El
veneno de la actuación suele ser tan fuerte que se puede hacer cualquier cosa
con tal de conseguir una ovación más, o una carcajada más, o ese momento mágico
de complicidad con el público en el que se establece un código tácito de acción
y reacción. Stan Laurel y Oliver Hardy fue, probablemente, la pareja de cómicos
más aplaudida de toda la historia del cine. Nunca hubo nadie como ellos y
fueron fuente de inspiración para muchos de los que vinieron detrás. Desde
Woody Allen a Jerry Lewis pasando por Mel Brooks o Marcel Marceau.
Como todas las parejas,
tuvieron sus desavenencias, pero no dudaron en volver a reunirse para buscar
esa última ovación que les devolviera la vida de los aplausos, la jovialidad de
las carcajadas de un público que siempre estaba a favor a pesar de que la
Segunda Guerra Mundial había apagado muchas luces y era más difícil hacer reír.

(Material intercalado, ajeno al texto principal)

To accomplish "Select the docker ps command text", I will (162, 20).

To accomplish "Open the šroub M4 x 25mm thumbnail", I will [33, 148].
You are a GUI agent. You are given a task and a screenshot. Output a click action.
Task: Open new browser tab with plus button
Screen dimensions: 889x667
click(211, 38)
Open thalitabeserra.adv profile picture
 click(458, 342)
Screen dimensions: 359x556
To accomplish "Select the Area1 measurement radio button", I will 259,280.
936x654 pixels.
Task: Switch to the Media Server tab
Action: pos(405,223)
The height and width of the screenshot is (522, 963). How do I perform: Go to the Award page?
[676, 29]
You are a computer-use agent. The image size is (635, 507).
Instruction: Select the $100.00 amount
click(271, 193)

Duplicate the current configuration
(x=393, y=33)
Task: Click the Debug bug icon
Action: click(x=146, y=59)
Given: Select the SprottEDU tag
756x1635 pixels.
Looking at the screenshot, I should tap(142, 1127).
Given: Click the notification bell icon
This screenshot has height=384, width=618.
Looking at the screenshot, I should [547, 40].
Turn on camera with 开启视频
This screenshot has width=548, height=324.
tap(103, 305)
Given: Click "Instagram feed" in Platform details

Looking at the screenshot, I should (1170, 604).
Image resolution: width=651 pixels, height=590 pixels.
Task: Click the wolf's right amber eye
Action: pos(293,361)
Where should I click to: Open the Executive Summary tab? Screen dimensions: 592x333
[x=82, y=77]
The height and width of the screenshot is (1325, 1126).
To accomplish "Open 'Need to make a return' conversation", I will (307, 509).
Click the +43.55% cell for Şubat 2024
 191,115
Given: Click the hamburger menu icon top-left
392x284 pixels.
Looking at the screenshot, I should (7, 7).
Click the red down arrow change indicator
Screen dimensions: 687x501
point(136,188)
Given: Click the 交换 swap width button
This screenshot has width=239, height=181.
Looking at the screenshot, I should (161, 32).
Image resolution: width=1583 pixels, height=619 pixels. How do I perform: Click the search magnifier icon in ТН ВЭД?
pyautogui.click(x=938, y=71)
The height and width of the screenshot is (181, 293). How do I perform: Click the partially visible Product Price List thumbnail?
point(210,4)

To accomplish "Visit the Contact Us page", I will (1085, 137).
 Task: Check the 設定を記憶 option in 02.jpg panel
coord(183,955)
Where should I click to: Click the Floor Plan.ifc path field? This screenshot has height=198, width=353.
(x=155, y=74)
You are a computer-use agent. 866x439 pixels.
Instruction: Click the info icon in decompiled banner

Se subieron al escenario para regresar al vodevil y, siempre con trabajo y
esfuerzo, consiguieron que los focos les enfocaran de nuevo. Sólo la misma
vida, ingrata y cicatera, pudo hacer que dejaran de actuar juntos y, claro, el
mundo se puso un poco más serio.
Sin embargo, durante
esa última gira por el Reino Unido ambos se dieron cuenta de que la ovación más
importante, la que más deseaban, era la de la amistad que les unía. Aquellos
dos hombres eran hermanos, con sus peleas, con sus rencores, con sus
distanciamientos y con sus abrazos. Siempre con la conciencia segura de que el
auténtico genio de la pareja era Stan Laurel, sabían crear magia y
transmitirla, hacían de la torpeza todo un arte y repitieron sus roles hasta
que ya no pudieron más. Y lo que es aún más de agradecer es que intentaron que,
en todas sus apariciones públicas, su humor continuara representándolos, dando
al público lo que querían ver, sin dejar de trabajar cuando estaban delante de
la prensa, o de unos niños, o de una cámara de noticiario.
Impresionante trabajo
de Steve Coogan como Stan Laurel, copiando todos sus gestos, imitando hasta su
forma de andar, mimetizándose a la perfección hasta tal punto que se llega a
creer que el gran cómico ha vuelto de entre los muertos. No cabe decir menos de
John C. Reilly que dota a Oliver Hardy de humanidad, de razones para odiar a
Laurel y de entender el último fin de una pareja que hizo de la risa su razón
de ser. La dirección de Jon. S. Baird es cuidada, con una ambientación
excepcional, llegando a emocionar en su homenaje a esta entrañable pareja que
dejó su impronta para toda la eternidad. Más allá de los kilos de más. Más allá
de los celos de menos.
Y es que hay que
ahorrarse a los intermediarios cuando se trata de comerciar con la risa. Las
nuevas generaciones quizá hayan oído hablar de ellos, pero no los han probado y
eso es algo que habría que remediar con urgencia. Esta película trata de
introducir esas ganas de revisitar sus rutinas cómicas, su humor que oscilaba
entre la repetición y la finura, su entrega total a la hora de ejecutar su
famoso baile que, esta vez sí, supo arrancar la última ovación que tanto
merecían. Y, de paso, asentar el cariño que se profesaban porque, en el fondo,
sabían que el uno sin el otro valía muy poco, y no sólo en un plató o en un
escenario. También en las risas que se provocaban entre ellos fabricando islas
del absurdo en una vida que se ha empeñado con insistencia en matar las
ilusiones. Stan y Ollie nunca la perdieron.